NN Classifier
Basic RNN/CNN with the aim to correctly predict labels based on input data.
- class ecgan.modules.classifiers.nn_classifier.NNClassifier(cfg, seq_len, num_channels)[source]
Bases:
ecgan.modules.base.BaseModule
,ecgan.modules.classifiers.base.BaseClassifier
NN used to predict labels, not used for forecasting which can also be used for AD.
- property classifier: torch.nn.modules.module.Module
Return the NN classifier.
- Return type
Module
- property optimizer: ecgan.utils.optimizer.BaseOptimizer
Return the optimizer for the network.
- Return type
- property criterion: ecgan.utils.losses.SupervisedLoss
Return the criterion for the network.
- Return type
- training_step(batch)[source]
Declare what the model should do during a training step using a given batch.
- Parameters
batch (
dict
) -- The batch of real data.- Return type
Dict
- Returns
A dict containing the optimization metrics which shall be logged.
- validation_step(batch)[source]
Declare what the model should do during a validation step.
- Return type
dict
- load(model_reference, load_optim=False)[source]
Load a trained module from disk (file path) or wand reference.
- property watch_list: List[torch.nn.modules.module.Module]
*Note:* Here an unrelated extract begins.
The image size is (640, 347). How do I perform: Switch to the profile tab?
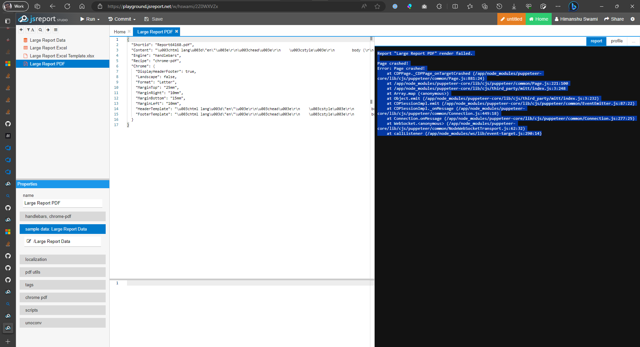[617, 41]
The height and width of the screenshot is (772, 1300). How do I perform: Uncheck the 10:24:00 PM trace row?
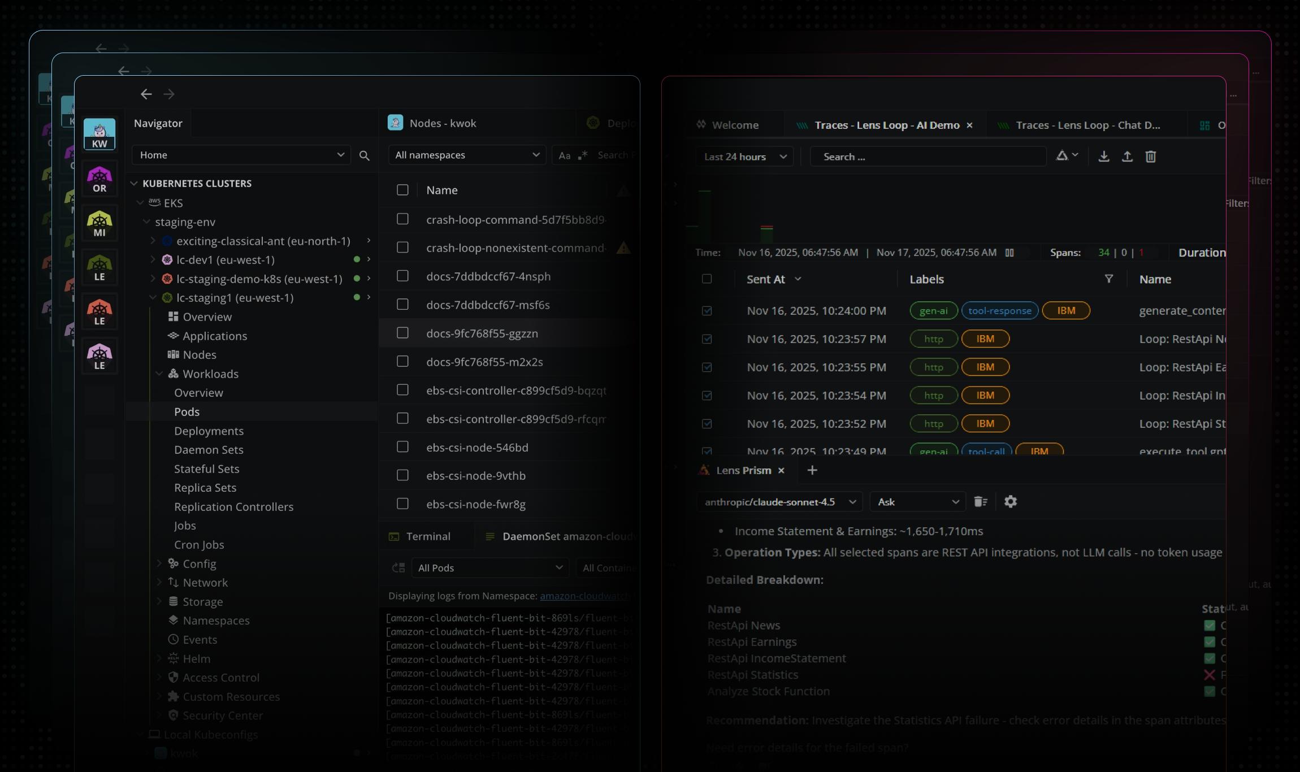(x=707, y=311)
Return models that should be watched during training.
- Return type
List
[Module
]
- class ecgan.modules.classifiers.nn_classifier.CNNClassifier(cfg, seq_len, num_channels)[source]
Bases:
ecgan.modules.classifiers.nn_classifier.NNClassifier
Argmax CNN classifier.
- class ecgan.modules.classifiers.nn_classifier.RNNClassifier(cfg, seq_len, num_channels)[source]
Bases:
ecgan.modules.classifiers.nn_classifier.NNClassifier
Argmax RNN classifier.